Interest rates have fallen again and many people are considering refinancing their homes. Before refinancing it’s important that you understand all that refinancing involves, especially since the process is similar to what you went through when you purchased your home. That’s because when you refinance you pay off your existing mortgage and start a new one. Here are some of the most common and best reasons for refinancing.
One of the best reasons to refinance your mortgage is an improved credit score. A better credit score means you may be able to get a lower rate. Your mortgage interest rate directly impacts your monthly payment.

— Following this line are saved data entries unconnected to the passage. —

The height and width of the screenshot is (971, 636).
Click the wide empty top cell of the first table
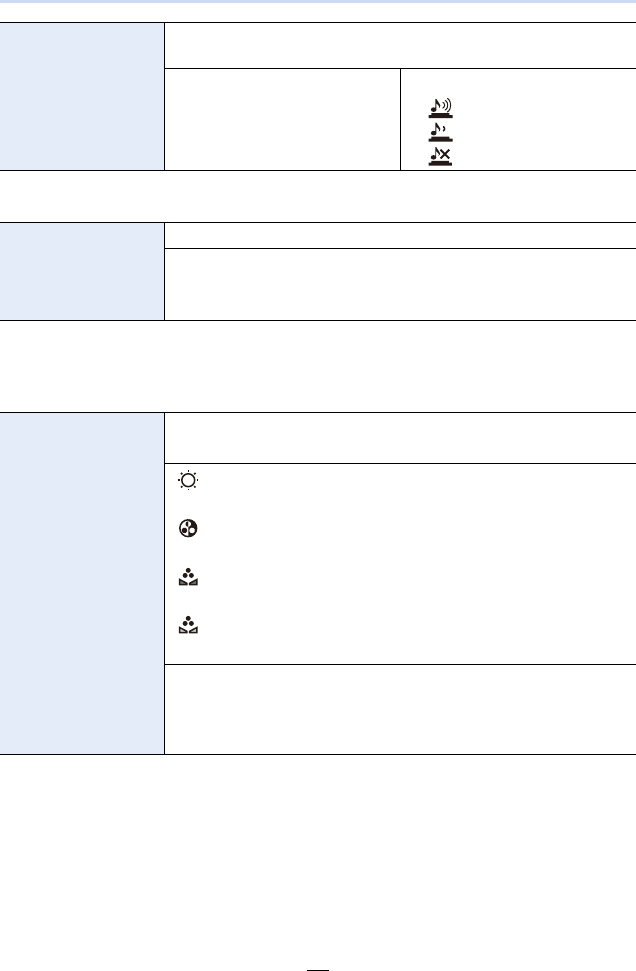(x=400, y=46)
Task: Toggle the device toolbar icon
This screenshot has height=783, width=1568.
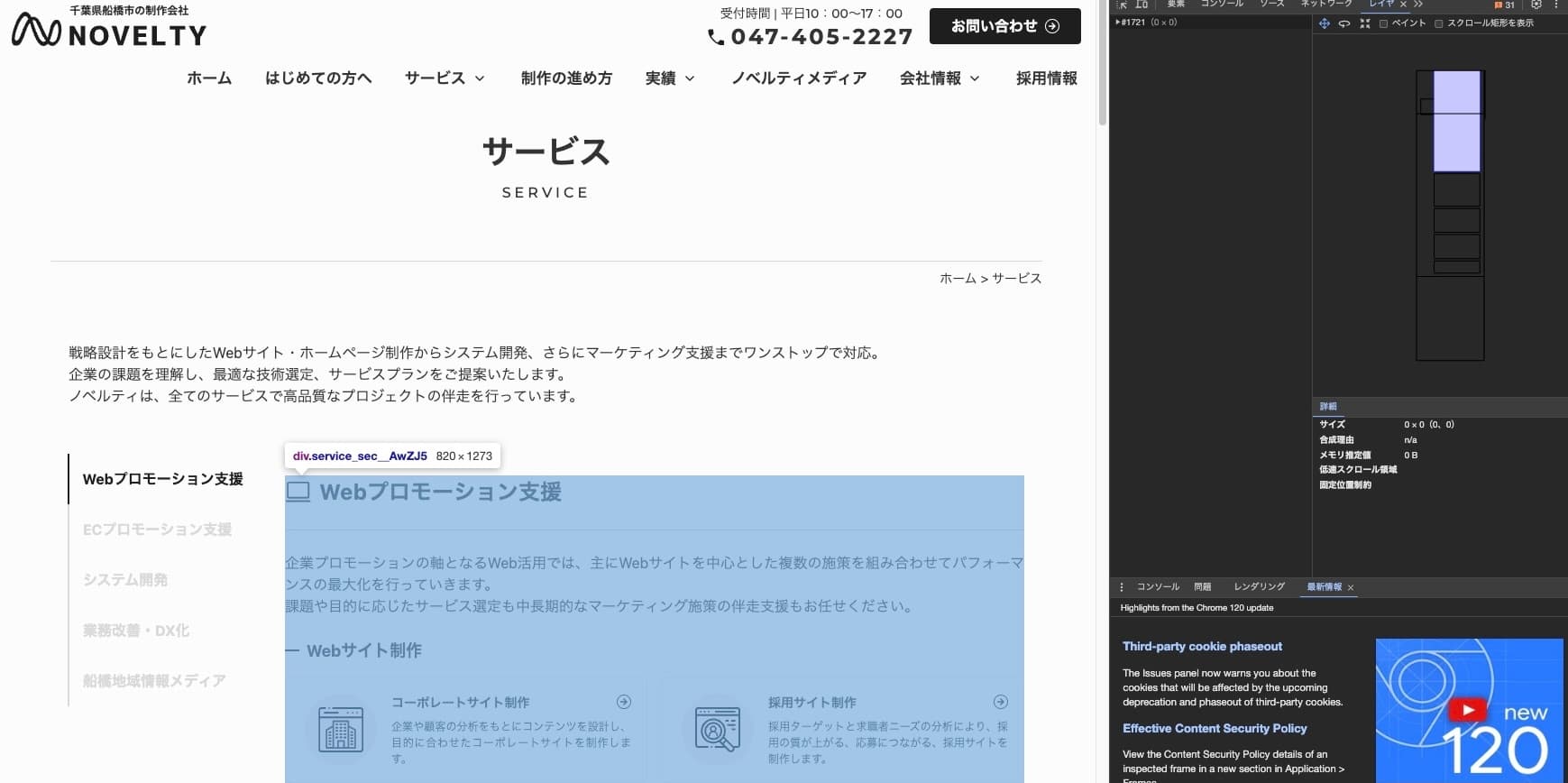Action: click(x=1142, y=5)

With a lower interest rate you can build equity in your home more quickly. For example, let’s say you’re interested in refinancing your existing mortgage which is a 30-year fixed-rate loan of $200,000 at 6.0% with a monthly payment of $1,199. Refinancing with a 30-year fixed rate loan of $200,000 at 5.5% would make your monthly payment $1,136, a savings of $756 over a year’s time and $7,560 over 10 years.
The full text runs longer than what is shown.